Environmental consultancies are facing up to the impact of recession, with many undertaking cost-cutting, redundancy programmes and reorganisations, as the downturn intensifies.
In a report issued in January, analysts Plimsoll said 100 out of 665 UK environmental consultancies it looked at were in financial danger. Of these 100, 32 increased their debts in 2008 and 71 were losing money. And, with the sector suffering from over capacity, some are not expected to survive while others will be taken over.
David Pattison, senior analyst at Plimsoll and author of the report said of the 100: "They have all got to do something, or they will go under".
Redundancies are becoming widespread. WSP is shedding 500 posts across the group globally, including 20 in its UK energy and environment division. The cuts amount to 4% of the division’s workforce, while other staff have been redeployed. The group’s order book shrank by 5% in the second half of last year. In a recent trading statement, it said the downturn was impacting its activities in commercial, retail and residential development. It has acted accordingly, aligning costs with revenues, particularly in the UK.

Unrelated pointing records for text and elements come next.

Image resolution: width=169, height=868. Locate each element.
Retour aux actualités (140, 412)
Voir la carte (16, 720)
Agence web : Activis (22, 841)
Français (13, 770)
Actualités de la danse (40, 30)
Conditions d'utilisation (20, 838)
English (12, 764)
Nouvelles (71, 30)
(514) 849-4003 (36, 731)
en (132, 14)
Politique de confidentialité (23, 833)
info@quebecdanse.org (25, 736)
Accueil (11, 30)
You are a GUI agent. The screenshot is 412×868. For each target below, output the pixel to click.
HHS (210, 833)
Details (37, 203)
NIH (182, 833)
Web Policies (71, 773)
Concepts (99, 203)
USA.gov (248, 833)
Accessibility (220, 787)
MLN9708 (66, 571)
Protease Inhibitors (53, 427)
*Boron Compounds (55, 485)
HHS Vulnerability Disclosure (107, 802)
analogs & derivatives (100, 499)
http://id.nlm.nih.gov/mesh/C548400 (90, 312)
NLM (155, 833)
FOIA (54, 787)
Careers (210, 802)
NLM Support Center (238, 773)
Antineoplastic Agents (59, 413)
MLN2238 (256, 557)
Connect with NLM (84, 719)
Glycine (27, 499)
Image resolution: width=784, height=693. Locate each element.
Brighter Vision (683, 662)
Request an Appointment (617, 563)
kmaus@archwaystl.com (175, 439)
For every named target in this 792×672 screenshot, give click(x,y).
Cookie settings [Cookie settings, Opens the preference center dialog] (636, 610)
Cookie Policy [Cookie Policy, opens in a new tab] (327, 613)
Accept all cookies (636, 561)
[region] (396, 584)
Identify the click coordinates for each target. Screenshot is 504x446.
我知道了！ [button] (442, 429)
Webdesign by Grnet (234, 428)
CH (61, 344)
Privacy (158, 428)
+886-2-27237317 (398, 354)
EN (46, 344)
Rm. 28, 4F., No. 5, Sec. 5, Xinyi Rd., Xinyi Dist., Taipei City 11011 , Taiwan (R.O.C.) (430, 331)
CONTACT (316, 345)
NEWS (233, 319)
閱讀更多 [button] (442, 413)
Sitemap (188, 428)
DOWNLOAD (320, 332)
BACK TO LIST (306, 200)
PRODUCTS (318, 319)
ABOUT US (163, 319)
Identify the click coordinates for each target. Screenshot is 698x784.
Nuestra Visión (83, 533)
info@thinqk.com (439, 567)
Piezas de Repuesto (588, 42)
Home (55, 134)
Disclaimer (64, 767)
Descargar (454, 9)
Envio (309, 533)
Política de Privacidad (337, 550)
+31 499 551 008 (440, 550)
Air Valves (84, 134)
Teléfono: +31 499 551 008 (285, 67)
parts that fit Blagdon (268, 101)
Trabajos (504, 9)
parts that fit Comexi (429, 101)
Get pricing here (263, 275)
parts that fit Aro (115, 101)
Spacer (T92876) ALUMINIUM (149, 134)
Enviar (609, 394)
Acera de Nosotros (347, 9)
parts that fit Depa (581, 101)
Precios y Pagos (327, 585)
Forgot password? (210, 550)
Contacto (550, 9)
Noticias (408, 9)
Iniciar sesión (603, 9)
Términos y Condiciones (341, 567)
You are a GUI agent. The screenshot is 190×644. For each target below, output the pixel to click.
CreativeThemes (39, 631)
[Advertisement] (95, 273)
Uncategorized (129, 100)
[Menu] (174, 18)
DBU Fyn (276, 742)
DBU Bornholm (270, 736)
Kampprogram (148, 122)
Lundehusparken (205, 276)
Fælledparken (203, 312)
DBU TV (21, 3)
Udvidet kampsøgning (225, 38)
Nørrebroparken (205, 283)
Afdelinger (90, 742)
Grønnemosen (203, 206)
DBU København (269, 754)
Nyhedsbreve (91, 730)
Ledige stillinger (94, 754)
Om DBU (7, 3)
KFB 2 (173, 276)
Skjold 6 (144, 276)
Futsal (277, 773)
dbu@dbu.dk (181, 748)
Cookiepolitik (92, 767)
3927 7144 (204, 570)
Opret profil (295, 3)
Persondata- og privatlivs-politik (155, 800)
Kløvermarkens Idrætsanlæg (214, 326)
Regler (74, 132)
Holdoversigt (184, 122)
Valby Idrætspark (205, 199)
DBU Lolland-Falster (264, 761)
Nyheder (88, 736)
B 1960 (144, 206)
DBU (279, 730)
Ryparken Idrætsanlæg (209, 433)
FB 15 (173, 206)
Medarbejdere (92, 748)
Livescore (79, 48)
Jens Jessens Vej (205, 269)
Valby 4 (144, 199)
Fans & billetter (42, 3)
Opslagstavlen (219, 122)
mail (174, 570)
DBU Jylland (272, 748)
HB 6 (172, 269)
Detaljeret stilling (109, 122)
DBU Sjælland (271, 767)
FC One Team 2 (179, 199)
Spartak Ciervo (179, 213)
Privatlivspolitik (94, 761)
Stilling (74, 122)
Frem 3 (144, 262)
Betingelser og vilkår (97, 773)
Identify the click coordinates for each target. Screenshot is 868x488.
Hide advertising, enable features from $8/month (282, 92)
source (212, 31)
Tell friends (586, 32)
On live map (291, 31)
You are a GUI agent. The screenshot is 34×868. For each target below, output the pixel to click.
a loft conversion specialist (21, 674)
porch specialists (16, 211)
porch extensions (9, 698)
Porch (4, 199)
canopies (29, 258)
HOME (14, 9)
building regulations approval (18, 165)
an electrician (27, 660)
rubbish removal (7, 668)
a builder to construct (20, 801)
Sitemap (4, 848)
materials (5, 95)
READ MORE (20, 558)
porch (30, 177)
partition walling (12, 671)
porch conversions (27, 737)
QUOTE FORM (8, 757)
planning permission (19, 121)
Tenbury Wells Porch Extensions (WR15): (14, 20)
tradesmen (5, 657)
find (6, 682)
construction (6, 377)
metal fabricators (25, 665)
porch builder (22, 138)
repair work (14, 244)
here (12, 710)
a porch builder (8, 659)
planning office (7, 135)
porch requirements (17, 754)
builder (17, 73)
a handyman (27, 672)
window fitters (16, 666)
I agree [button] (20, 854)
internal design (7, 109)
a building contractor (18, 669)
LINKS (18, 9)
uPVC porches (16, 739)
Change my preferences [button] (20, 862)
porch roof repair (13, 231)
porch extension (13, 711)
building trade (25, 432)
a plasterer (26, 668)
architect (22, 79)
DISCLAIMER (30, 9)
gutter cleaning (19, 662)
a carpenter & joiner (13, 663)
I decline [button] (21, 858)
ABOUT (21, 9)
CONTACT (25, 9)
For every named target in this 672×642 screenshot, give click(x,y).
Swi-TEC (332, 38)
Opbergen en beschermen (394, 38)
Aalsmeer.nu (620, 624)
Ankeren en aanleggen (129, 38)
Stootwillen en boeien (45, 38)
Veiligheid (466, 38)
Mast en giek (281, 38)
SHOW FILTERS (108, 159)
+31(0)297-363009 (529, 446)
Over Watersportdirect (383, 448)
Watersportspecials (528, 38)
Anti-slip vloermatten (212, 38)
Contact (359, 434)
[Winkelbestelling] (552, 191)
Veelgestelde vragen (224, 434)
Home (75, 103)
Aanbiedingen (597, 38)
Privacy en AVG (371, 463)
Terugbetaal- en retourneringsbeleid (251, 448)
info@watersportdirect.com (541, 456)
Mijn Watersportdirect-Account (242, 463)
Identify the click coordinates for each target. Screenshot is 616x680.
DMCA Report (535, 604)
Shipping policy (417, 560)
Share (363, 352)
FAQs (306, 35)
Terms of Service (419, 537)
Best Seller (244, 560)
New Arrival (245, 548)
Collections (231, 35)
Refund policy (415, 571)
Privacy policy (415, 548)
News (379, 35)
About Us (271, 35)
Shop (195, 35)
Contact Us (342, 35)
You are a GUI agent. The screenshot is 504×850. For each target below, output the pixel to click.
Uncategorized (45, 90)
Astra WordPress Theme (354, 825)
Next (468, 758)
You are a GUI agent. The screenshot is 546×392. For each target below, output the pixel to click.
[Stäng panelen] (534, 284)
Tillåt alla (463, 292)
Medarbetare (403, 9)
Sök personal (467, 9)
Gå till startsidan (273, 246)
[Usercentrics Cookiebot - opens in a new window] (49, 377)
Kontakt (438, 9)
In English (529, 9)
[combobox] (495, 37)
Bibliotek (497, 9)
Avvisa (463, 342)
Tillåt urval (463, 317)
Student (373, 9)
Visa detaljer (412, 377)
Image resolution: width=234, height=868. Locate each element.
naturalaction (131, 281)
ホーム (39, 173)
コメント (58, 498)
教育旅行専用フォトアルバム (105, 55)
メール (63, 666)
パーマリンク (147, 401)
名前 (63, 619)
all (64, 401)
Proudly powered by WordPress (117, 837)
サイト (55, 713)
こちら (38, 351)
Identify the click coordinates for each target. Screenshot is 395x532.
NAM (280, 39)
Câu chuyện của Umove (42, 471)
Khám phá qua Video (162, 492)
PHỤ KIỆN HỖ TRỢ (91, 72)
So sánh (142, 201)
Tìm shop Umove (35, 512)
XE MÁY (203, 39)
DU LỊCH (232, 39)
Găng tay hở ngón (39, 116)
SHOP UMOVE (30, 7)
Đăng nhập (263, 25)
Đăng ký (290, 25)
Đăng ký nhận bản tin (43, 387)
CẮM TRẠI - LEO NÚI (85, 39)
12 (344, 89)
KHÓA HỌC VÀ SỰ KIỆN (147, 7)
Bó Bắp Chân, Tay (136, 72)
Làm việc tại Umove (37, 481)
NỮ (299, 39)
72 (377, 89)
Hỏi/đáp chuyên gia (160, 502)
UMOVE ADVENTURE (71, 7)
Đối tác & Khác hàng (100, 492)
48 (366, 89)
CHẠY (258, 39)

Contaminated land accounts for a third of the energy and environment team’s sales. The sector has been particularly hard hit, with a number of redundancies resulting. Nevertheless, some areas remain growth sectors for WSP. The team handling Energy Performance Certificates has continued to grow, while secondments to international assignments have allowed the group to retain skilled staff.
The downturn is also likely to see Arup lose almost a tenth of its 4,200 UK workforce. Up to 400 redundancies are scheduled for the first quarter, though it is unclear how many of the group’s environmental staff will be affected. Contract staff will also be laid off, as work dries up.
Redundancies are also on the way at Environmental Resources Management (ERM). Keryn James, its newly appointed UK and Ireland managing director, told ENDS the cuts would be "fairly small scale" and focused on the advisory, mergers and acquisitions, and contaminated land sectors. ERM hopes to avoid further redundancies by moving staff from shrinking work areas and into growth sectors.
The property downturn has hit ERM particularly hard. "The property sector is dead for us at the moment," said Ms James. "We have historically done a lot of work in regeneration, contaminated land and property, but now it has just stopped."
Mergers and acquisitions (M&A) activity has diminished as the credit crunch continues. "Private equity work has pretty much dried up," said Ms James. She added that there was some continued activity in corporate M&A, particularly in oil and gas, but that this was markedly down on pre-September 2008 levels.
After several years of rapid growth, ERM is forecasting flat revenue for 2009. Nevertheless, it aims raise its market share this year; something the company has achieved in past recessions.
Downturns in some sectors will be offset by growth elsewhere. Work on carbon and climate change issues has seen the fastest growth in recent years, which is expected to continue. "The message we are getting from clients is that energy and climate change are still incredibly important," says Ms James. "Not only in terms of doing something about their own emissions, but also in wanting advice about what climate change is going to do to their operations."
Consultancy work on renewables is also tipped for growth. Development of offshore wind farms is of particular interest. Waste is another area set to buck the broader trend. Ms James said client demand remained strong and ERM’s waste planning team has been expanded. Further appointments are planned this year.
Elsewhere, the downturn has led White Young Green to make changes at board level. Chief executive Lawrie Haynes has left "by mutual agreement." He is replaced by Paul Hamer, the former chief operating officer, who has become group managing director. The role of chairman Peter Wood will also be enhanced.
"Over the last few months, White Young Green’s priorities have changed in response to the challenging economic environment," said Mr Wood. He added the company had made changes to position itself to exploit the eventual recovery.